Distributed Caching

Overview

Distributed caching spreads cached data across multiple servers, providing more memory capacity, higher throughput, and fault tolerance than a single cache node. It is essential infrastructure for any system serving thousands of requests per second, but introduces challenges around data distribution, consistency, and failure handling.

Redis

Redis is an in-memory data structure store used as a cache, message broker, and database.
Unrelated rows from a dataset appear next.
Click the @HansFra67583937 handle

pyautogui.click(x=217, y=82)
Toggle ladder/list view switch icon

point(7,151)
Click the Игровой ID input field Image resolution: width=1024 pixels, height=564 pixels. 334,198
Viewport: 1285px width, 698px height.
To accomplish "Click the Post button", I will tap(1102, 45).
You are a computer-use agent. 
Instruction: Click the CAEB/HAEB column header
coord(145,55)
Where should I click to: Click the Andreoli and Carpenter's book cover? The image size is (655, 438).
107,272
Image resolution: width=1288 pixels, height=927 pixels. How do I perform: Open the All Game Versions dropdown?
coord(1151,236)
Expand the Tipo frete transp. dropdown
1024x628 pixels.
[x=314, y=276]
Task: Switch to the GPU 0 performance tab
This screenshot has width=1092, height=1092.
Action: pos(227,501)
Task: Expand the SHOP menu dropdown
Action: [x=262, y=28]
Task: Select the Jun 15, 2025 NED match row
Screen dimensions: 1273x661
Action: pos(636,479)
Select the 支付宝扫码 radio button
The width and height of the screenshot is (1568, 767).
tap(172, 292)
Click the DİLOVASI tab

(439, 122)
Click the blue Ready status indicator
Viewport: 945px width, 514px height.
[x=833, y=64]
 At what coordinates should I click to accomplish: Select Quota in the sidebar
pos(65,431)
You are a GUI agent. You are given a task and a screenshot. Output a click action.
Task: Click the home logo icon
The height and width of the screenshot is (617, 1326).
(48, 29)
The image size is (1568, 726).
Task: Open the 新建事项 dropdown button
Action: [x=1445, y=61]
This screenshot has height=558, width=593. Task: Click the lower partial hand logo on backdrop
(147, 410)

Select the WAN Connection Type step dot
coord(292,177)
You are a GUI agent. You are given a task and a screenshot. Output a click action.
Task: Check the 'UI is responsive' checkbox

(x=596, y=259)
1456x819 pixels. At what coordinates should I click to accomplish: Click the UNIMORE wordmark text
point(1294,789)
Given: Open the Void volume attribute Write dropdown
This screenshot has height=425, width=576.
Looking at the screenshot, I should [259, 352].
It is the most popular distributed caching solution.

Key Features

Data structures:
  Strings:     Simple key-value (cache entries, counters)
  Hashes:      Field-value maps (user profiles, object attributes)
  Lists:       Ordered collections (message queues, activity feeds)
  Sets:        Unique collections (tags, followers, online users)
  Sorted Sets: Ranked collections (leaderboards, priority queues)
  Streams:     Append-only logs (event sourcing, message queues)

Operational features:
  - Sub-millisecond latency for most operations
  - Persistence options (RDB snapshots, AOF append-only file)
  - Replication (primary-replica for read scaling)
  - Clustering (automatic sharding across nodes)
  - Lua scripting for atomic multi-step operations
  - Pub/Sub for real-time messaging
  - TTL and eviction policies built in

Redis Cluster

Redis Cluster divides the keyspace into 16,384 hash slots.
Each node owns a subset of slots.

Key assignment:
  slot = CRC16(key) % 16384
  "user:123" -> slot 5649 -> Node B
  "user:456" -> slot 12103 -> Node C

Cluster topology (6 nodes, 3 primary + 3 replica):
  Node A (primary): slots 0-5460       | Node D (replica of A)
  Node B (primary): slots 5461-10922   | Node E (replica of B)
  Node C (primary): slots 10923-16383  | Node F (replica of C)

Automatic failover:
  If Node B fails, Node E is promoted to primary.
  Cluster continues serving all slots.

Limitations:
  - Multi-key operations must use keys on the same slot
  - Use hash tags to force keys to the same slot: {user:123}:profile
  - No cross-slot transactions
  - Cluster overhead increases with more nodes

When to Use Redis

Session storage with rich data structures
Real-time leaderboards and counters
Rate limiting
Pub/Sub messaging
Caching with TTL and eviction
Distributed locks (with Redlock for stronger guarantees)

Memcached

Memcached is a simpler, high-performance distributed cache focused purely on key-value storage.

Key Features

Design philosophy: Simple, fast, and focused.
  - Key-value only (no data structures)
  - No persistence (pure in-memory cache)
  - No replication (each node is independent)
  - Multi-threaded (better CPU utilization per node)
  - Slab-based memory allocation (predictable memory usage)

Operations:
  GET key            Retrieve a value
  SET key value ttl  Store a value with TTL
  DELETE key         Remove a value
  INCR/DECR key     Atomic counter operations
  CAS key value      Compare-and-swap (optimistic concurrency)

Redis vs Memcached

Choose Redis when:
  - You need data structures (lists, sets, sorted sets)
  - You need persistence or replication
  - You need pub/sub or streams
  - You need atomic multi-key operations (Lua scripts)
  - Your use case goes beyond simple caching

Choose Memcached when:
  - Simple key-value caching is sufficient
  - You need the simplest possible architecture
  - Multi-threaded performance matters (Memcached uses threads;
    Redis uses single-threaded event loop per shard)
  - You want predictable memory usage (slab allocator)
  - You are already running Memcached and it works

Real-world:
  Facebook: Memcached for caching (simplicity at massive scale)
  Twitter: Redis for timelines, counters, and caching
  GitHub: Redis for background jobs, caching, and real-time features
  Instagram: Redis for news feed, Memcached for general caching

Consistent Hashing for Cache Sharding

When distributing cache entries across multiple servers, you need a strategy that minimizes disruption when servers are added or removed.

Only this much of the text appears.